North P&I Club is advising its members to be aware of the potentially severe consequences of poorly maintained or overloaded on-board generators being unable to meet the electrical demands of ships at sea. The warning about reduced generator capacity comes in the latest issue of the club’s loss prevention newsletter Signals.
According to deputy loss prevention director Colin Gillespie, ‘Generators have a critical function to play on all ships. They provide electrical power for ever-more complex navigation, communication and safety systems as well as essential on-board services and vital equipment such as cranes, winches and bow thrusters. If the generators cannot cope due to poor condition or excess demand, it can lead to total loss of electrical power and put the safety of the ship, crew and cargo at risk.’
North says insufficient generator maintenance is a common industry failing. ‘People tend to think of generators in terms of their alternators, which have few moving parts and are quite robust,’ says Gillespie. ‘But the diesel engines that drive them need the same level of care as a ship’s main propulsion engines. Components wear, turbochargers get dirty, compression drops and combustion deteriorates. A good monitoring and maintenance regime, including sufficient spare parts, is essential.’
He says the issue can be particularly acute on container ships where owners have increased the number of refrigerated containers carried without properly considering generator capacity. ‘In such cases the generators, if not perfectly maintained, may be unable to meet the combined power demand from the reefer containers when both the bow thrusters and mooring winches are being used. This has resulted in generators becoming overloaded and tripping out, leading to potentially dangerous blackout situations.’

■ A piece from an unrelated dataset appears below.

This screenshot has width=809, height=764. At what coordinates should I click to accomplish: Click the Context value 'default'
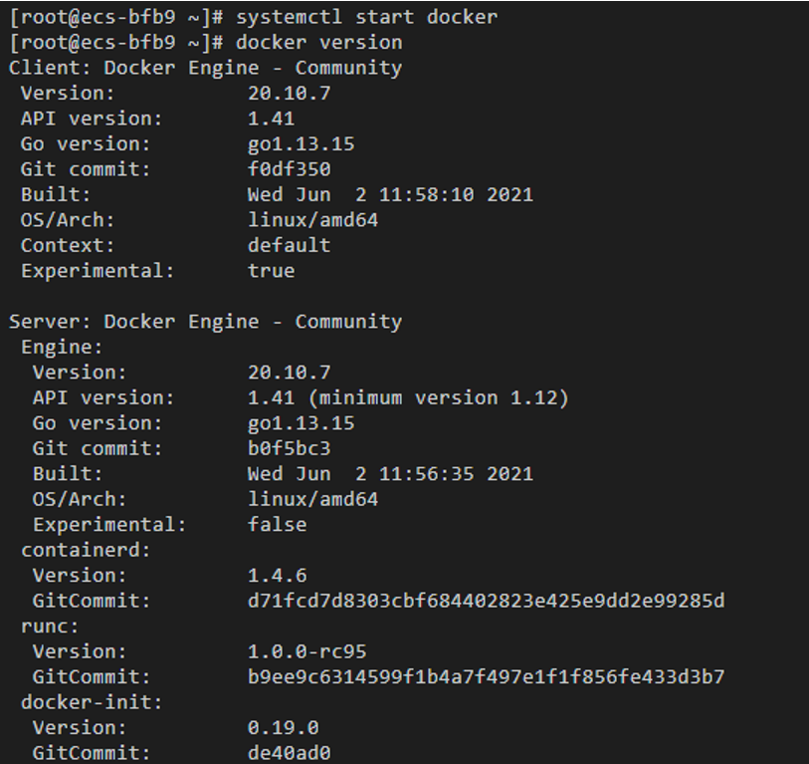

North says crews often attempt to pre-empt such blackouts by switching off one electrical system so another can be used. ‘We have seen a number of incidents recently in which reefer boxes have been unplugged to allow sufficient electrical capacity for berthing operations. The containers typically remained off-power until the vessels were secured alongside or they were discharged ashore, often for several hours,’ says Gillespie.
‘High-value cargoes such as medical and pharmaceutical products can be very temperature-sensitive, and this practice can result in large claims against shipowners if containers are not kept at the correct temperature.’